The radar receiver is a device for amplifying, converting and processing echo signals in the radar. Most of them use super heterodyne receiver and add various anti-interference circuits. The output signal is sent to a display or a computer and other terminal equipment. The method has the advantages of high sensitivity, good selectivity, strong anti-interference capability and the like. According to different radar systems, one radar has at least one receiver, and some radars have several or even thousands of receivers.

When the antenna realizes the receiving and sending functions of microwave signals, the antenna is used as a common receiving and sending antenna, and a transmitter transmits signals to be transmitted to the antenna for transmission or transmits received signals to a radar receiver for processing.

When the antenna of this application realizes touch key switch function, the antenna of this application just uses as a touch key, and touch-sensitive capacitance change through touch key detects, when detecting there is touch signal, can transmit touch signal to the singlechip and handle the function setting that realizes the product.

It should be noted that, in order to save cost, the antenna of the present application can be directly improved on the existing antenna structure when being designed, such as the antenna of the radar sensor, the radar sensor is used as an active sensor, i.e. the sensor itself generates a radio frequency signal, the radio frequency signal is radiated to the space through the antenna, at the same time, the antenna receives the transmission signal of the surrounding object, because the reflection signal of the fixed object is identical to the transmission signal frequency, and the reflection signal of the moving object additionally generates a doppler shift, thus the reflection signal of the surrounding object is mixed with the transmission signal inside the receiver, the difference frequency output of the reflection mixing of the reflection signal of the fixed object is zero frequency and is not detected, the difference frequency generated by mixing the reflection signal of the moving object and the transmission signal, i.e. the doppler frequency related to the moving speed, the intermediate frequency signal with the doppler frequency is amplified inside the sensor, Filtering and processing, and detecting the signal to detect whether a moving object exists around, the moving speed of the object and other information.
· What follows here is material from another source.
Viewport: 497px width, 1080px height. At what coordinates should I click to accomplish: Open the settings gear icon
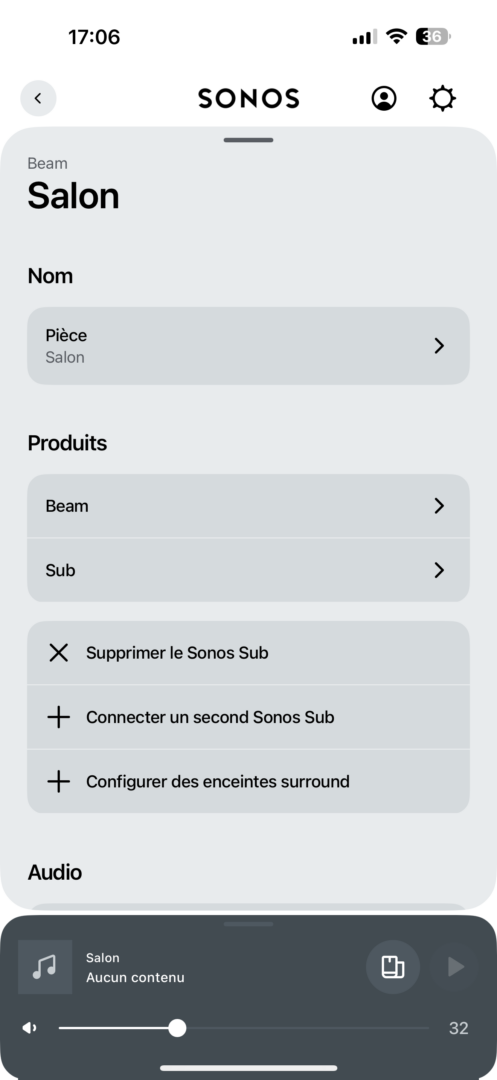[x=442, y=98]
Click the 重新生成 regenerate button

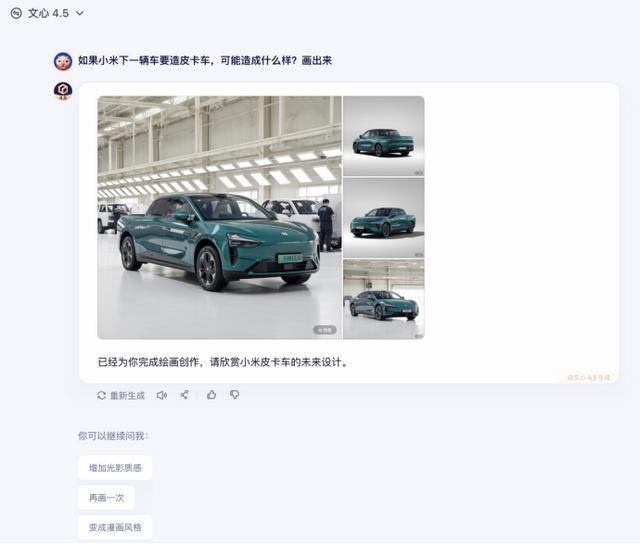coord(121,395)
This application is introducing the signal separation circuit in original radar sensor circuit and makes microwave signal and touch signal separately independent processing to realize microwave signal receiving and dispatching and touch key switch's function simultaneously, refer to fig. 5, fig. 5 is the antenna circuit schematic diagram of this application that designs on radar sensor's antenna, the resonant frequency of the antenna of this application must be radar sensor's operating frequency, the antenna of this application is only a slice metallic conductor to touch-sensitive, when other conductors (people's finger) are close to and contact this metallic conductor, metallic conductor's electric capacity changes, the treater that has touch function can directly detect this metallic conductor's electric capacity change, judge whether take place the touch incident.

It should be noted that, when the antenna has the function of the touch key switch, the microwave signal and the touch signal are separately processed and cannot interfere with each other, specifically, the touch feed point 22 may be connected to a virtual point of the antenna, or connected to the touch signal processor 200 through an inductor or a high-impedance line; the same rf feed point 21 needs to be connected to the signal transceiver through a capacitor 411 so that changes in sheet metal capacitance caused by a short touch can be avoided.

An embodiment of the present application further provides an electronic device including the antenna in any of the above embodiments.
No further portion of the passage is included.